Clear cell odontogenic carcinoma is a rare odontogenic malignancy occurring within an intraosseous location of the maxilla or mandible. It exhibits perfect morphologic, immunohistochemical and molecular overlap with CCC, making anatomic site the main distinguishing feature between these two entities.

Mucoepidermoid carcinoma mimics clear cell caricnoma, particularly when occurring in a minor salivary gland location such as the base of tongue or palate with a clear cell component. CCC generally lacks epidermoid cells with abundant eosinophilic cytoplasm and, although occasional mucous cells have been described in CCC, the presence of numerous mucous cells lining cystic spaces or forming discrete clusters would be unusual in CCC. On a molecular level, CRTC1-MAML2 or CRTC3-MAML2 fusion genes are seen in most cases of MEC, but EWSR1-ATF1 gene fusion most commonly characterizes CCC.

Among metastases to the head and neck region, renal clear cell carcinoma (RCC) is not uncommon. Metastatic RCC is most frequently identified in the nasal cavity/paranasal sinus and oral cavity, although involvement of the oropharynx has also been reported (Head Neck Pathol 2009;3:217). Deposits of metastatic RCC exhibit prominent sinusoids, lack hyalinization of the stroma and highlight with vimentin, PAX8 and CD10, in contrast to CCC.

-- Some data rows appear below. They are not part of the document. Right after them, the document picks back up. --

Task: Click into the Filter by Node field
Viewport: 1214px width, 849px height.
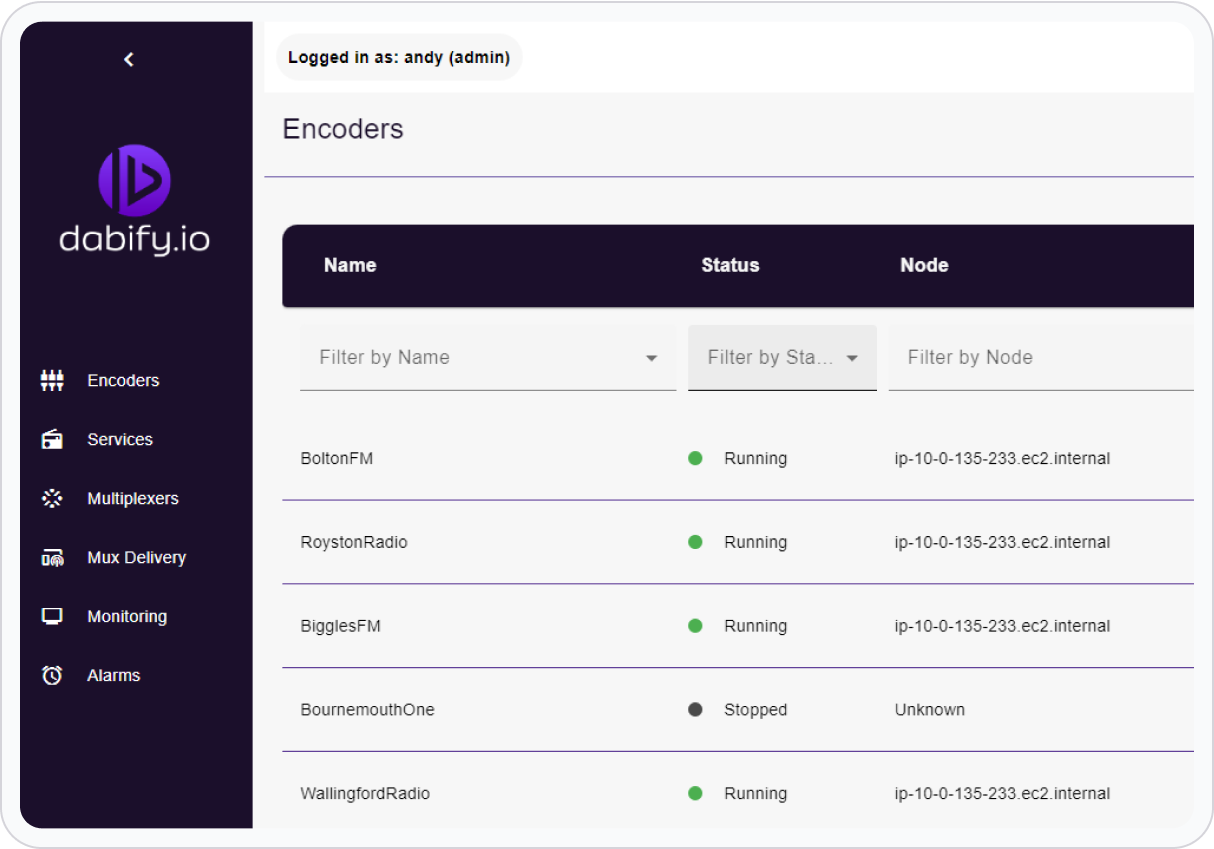Action: pyautogui.click(x=1040, y=358)
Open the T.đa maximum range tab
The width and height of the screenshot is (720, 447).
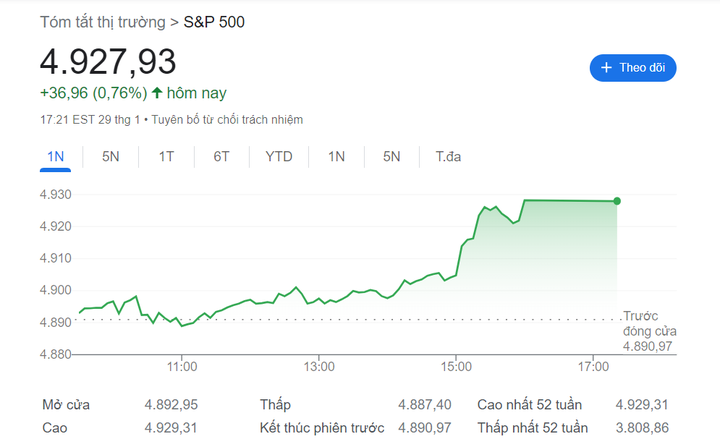(448, 157)
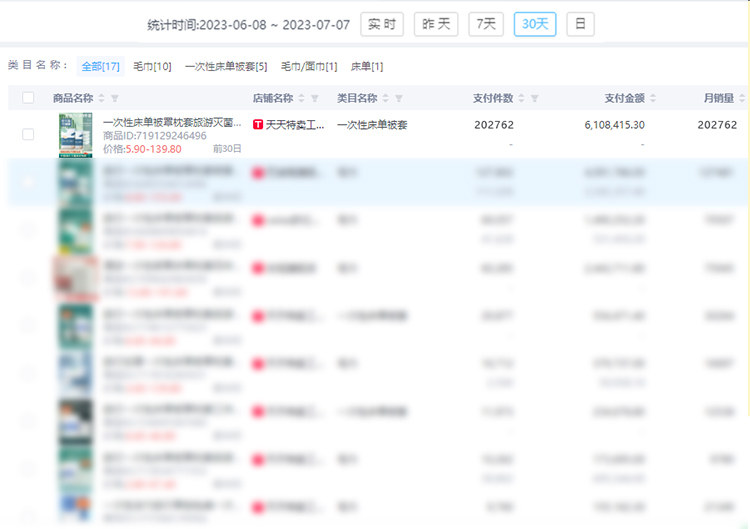Screen dimensions: 750x529
Task: Click the sort arrows beside 商品名称
Action: [101, 98]
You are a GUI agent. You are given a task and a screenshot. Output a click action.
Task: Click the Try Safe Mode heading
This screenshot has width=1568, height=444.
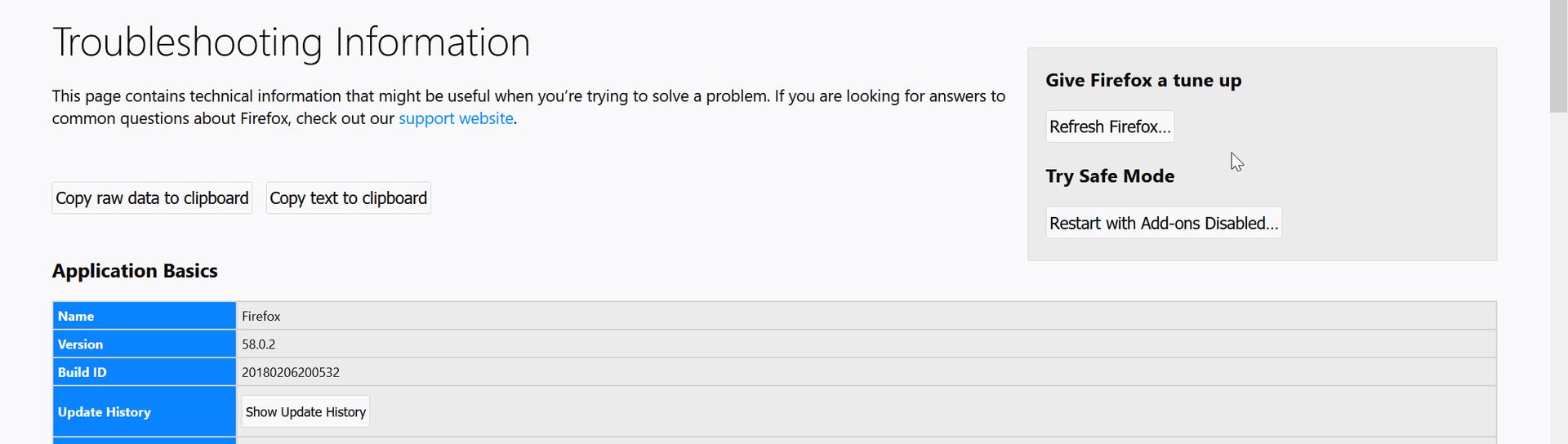[x=1110, y=176]
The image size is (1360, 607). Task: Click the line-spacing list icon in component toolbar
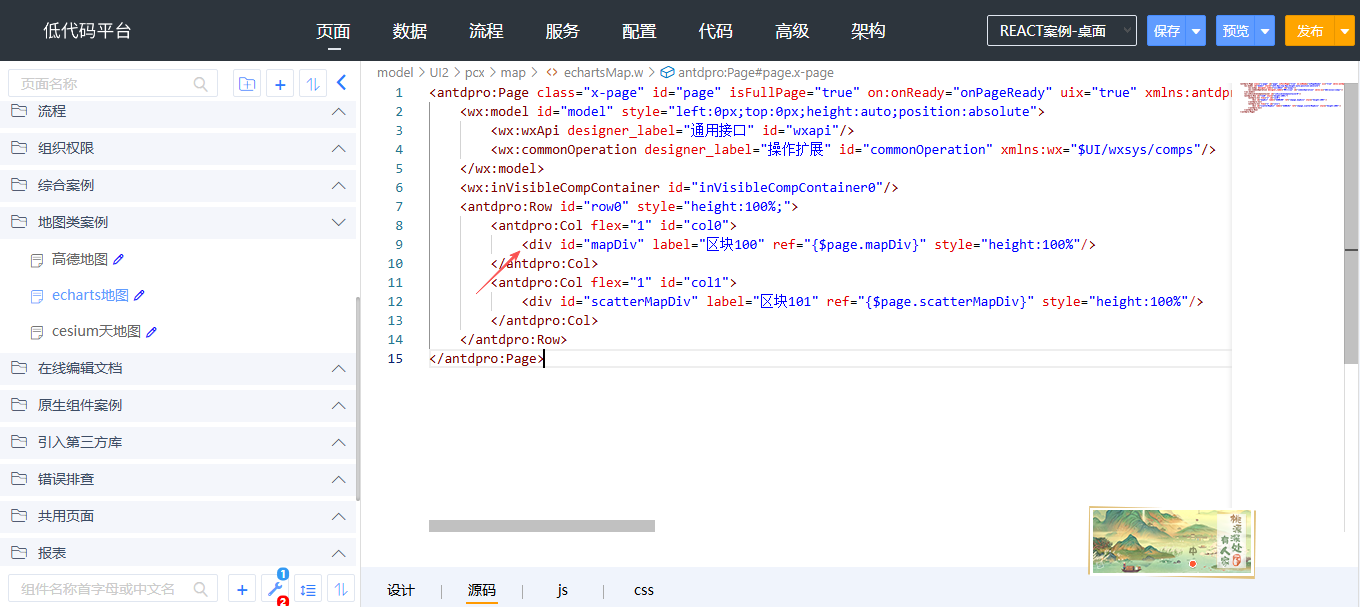tap(309, 589)
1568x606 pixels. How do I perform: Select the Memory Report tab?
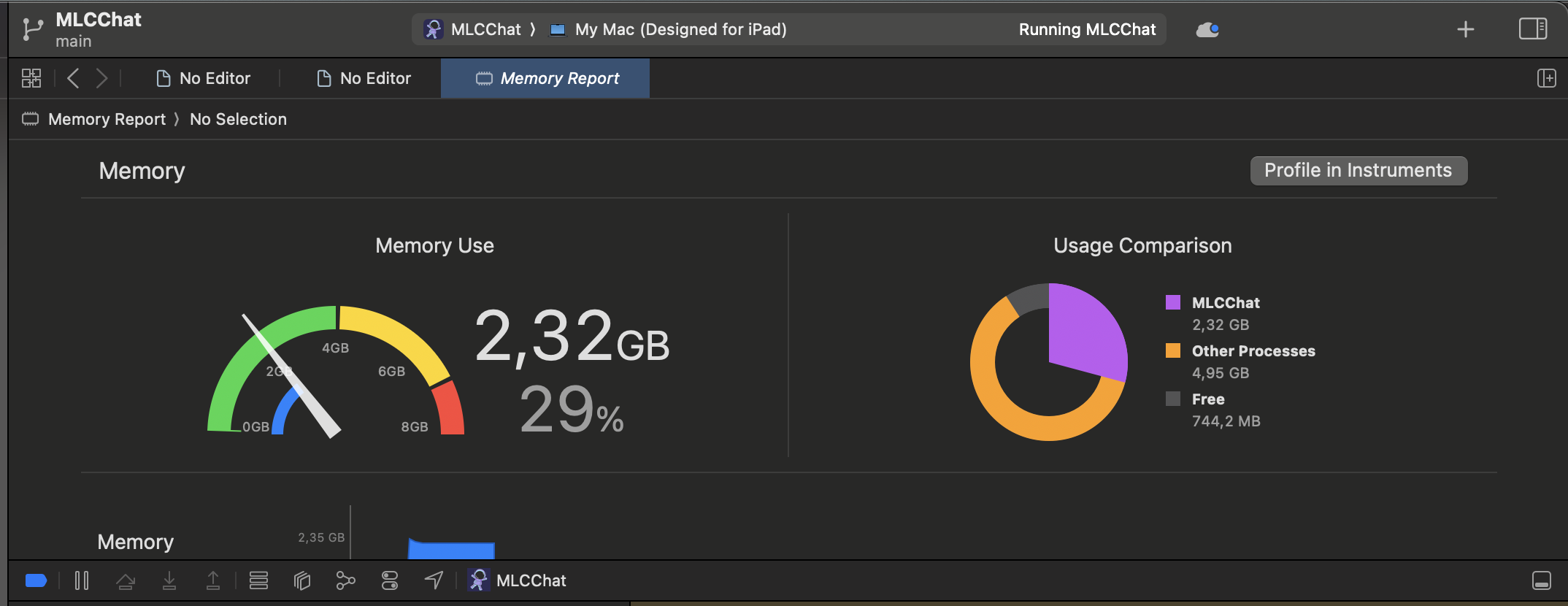tap(546, 78)
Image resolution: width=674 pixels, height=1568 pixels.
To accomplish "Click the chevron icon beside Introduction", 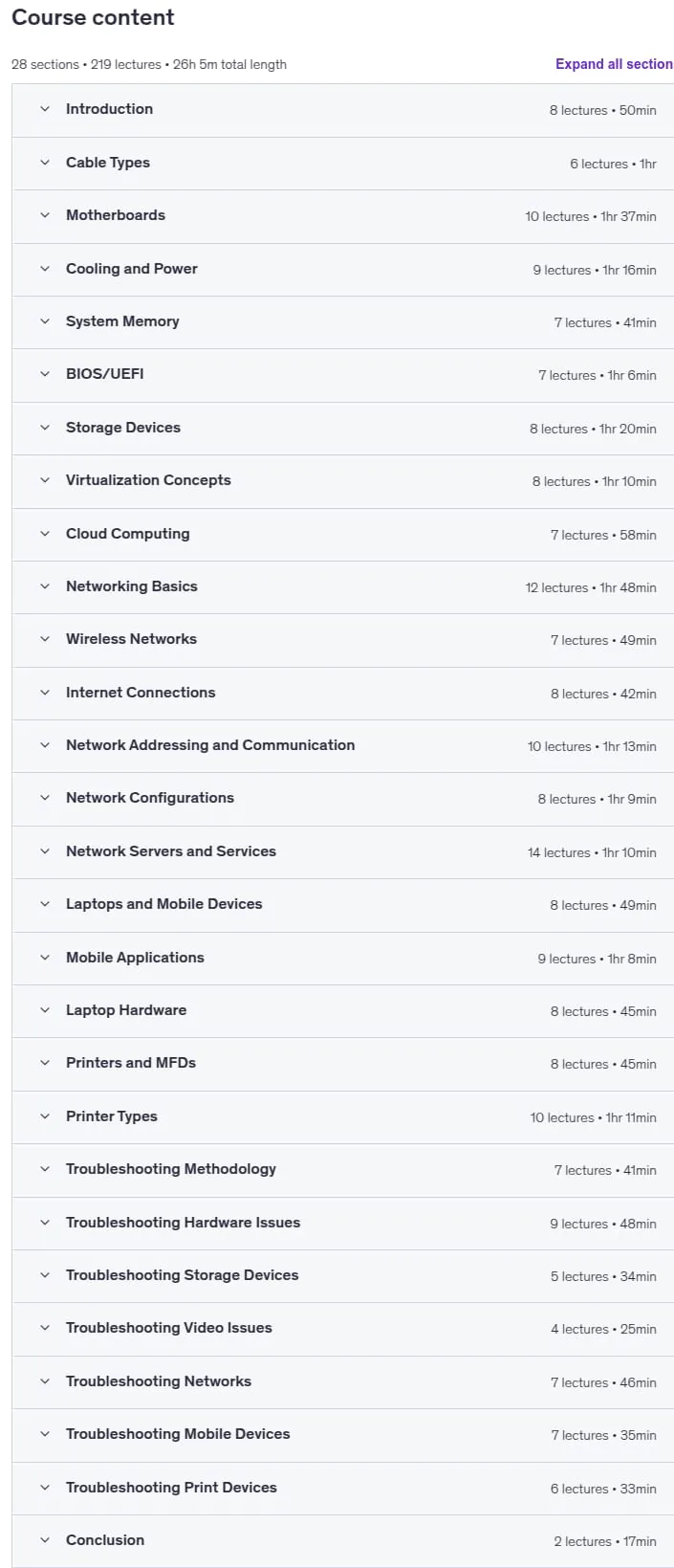I will pos(45,109).
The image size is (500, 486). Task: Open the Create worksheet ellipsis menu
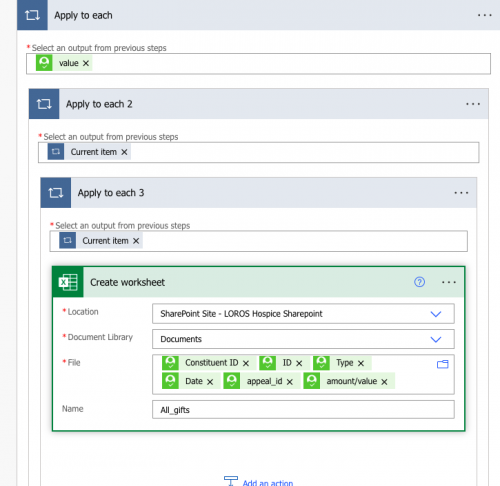point(449,282)
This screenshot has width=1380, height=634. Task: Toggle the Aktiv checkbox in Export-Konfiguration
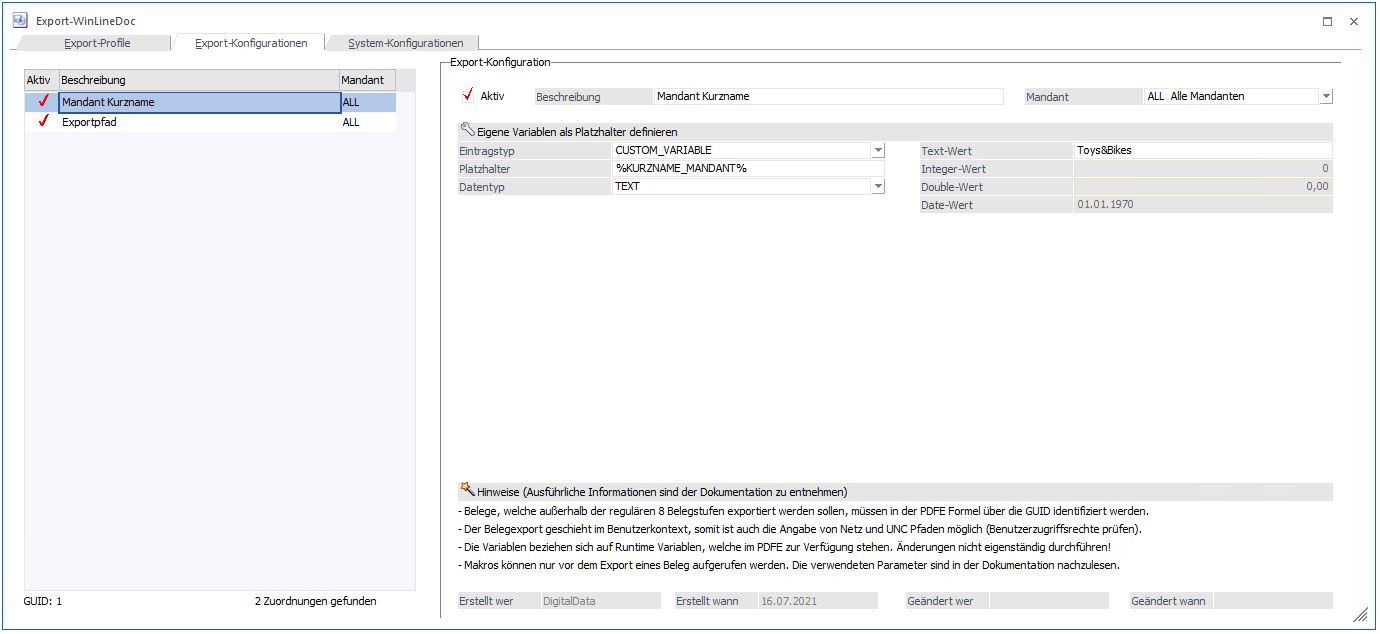[x=467, y=96]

More common in major salivary glands, epithelial-myoepithelial carcinoma (EMCA) can be distinguished by the presence of an abluminal population of myoepithelial cells with clear cytoplasm surrounding the epithelial (ductal) population. The multinodular pattern of growth described in EMCA would be unusual in CCC. The myoepithelial elements of EMCA exhibit reactivity to S100, SMA, calponin, SOX10 and GFAP, markers that would be absent in CCC.

On a small biopsy sample, distinguishing CCC from squamous cell carcinoma with clear cell features or adenosquamous carcinoma can be difficult in view of the possibility of morphologic and immunophenotypic overlap (p63+, p40+). Interestingly, both CCC and squamous cell carcinoma may exhibit reactivity with p16. In an oropharyngeal location such as the tongue base, distinguishing between CCC and HPV related squamous cell carcinoma location may be problematic. HPV-SCC would be more likely to exhibit prominent mitotic activity and increased nuclear pleomorphism, in contrast to the uniformity of CCC. High risk HPV 16/18 detected by RNA in situ hybridization or other means would be expected to be positive only in HPV related squamous cell carcinoma (Head Neck Pathol 2013;7:Suppl1:S20, El-Naggar et al:WHO Classification of Head and Neck Tumours, 4th Edition, 2017, Head Neck 2017;39:503, Am J Surg Pathol 2018;42:367).

CCC is generally regarded as a low grade malignancy, although nodal metastasis may occur in 25%. Distant metastasis and reports of high grade transformation (with EWSR1 rearrangement) have been reported (Cancer 2009;115:75).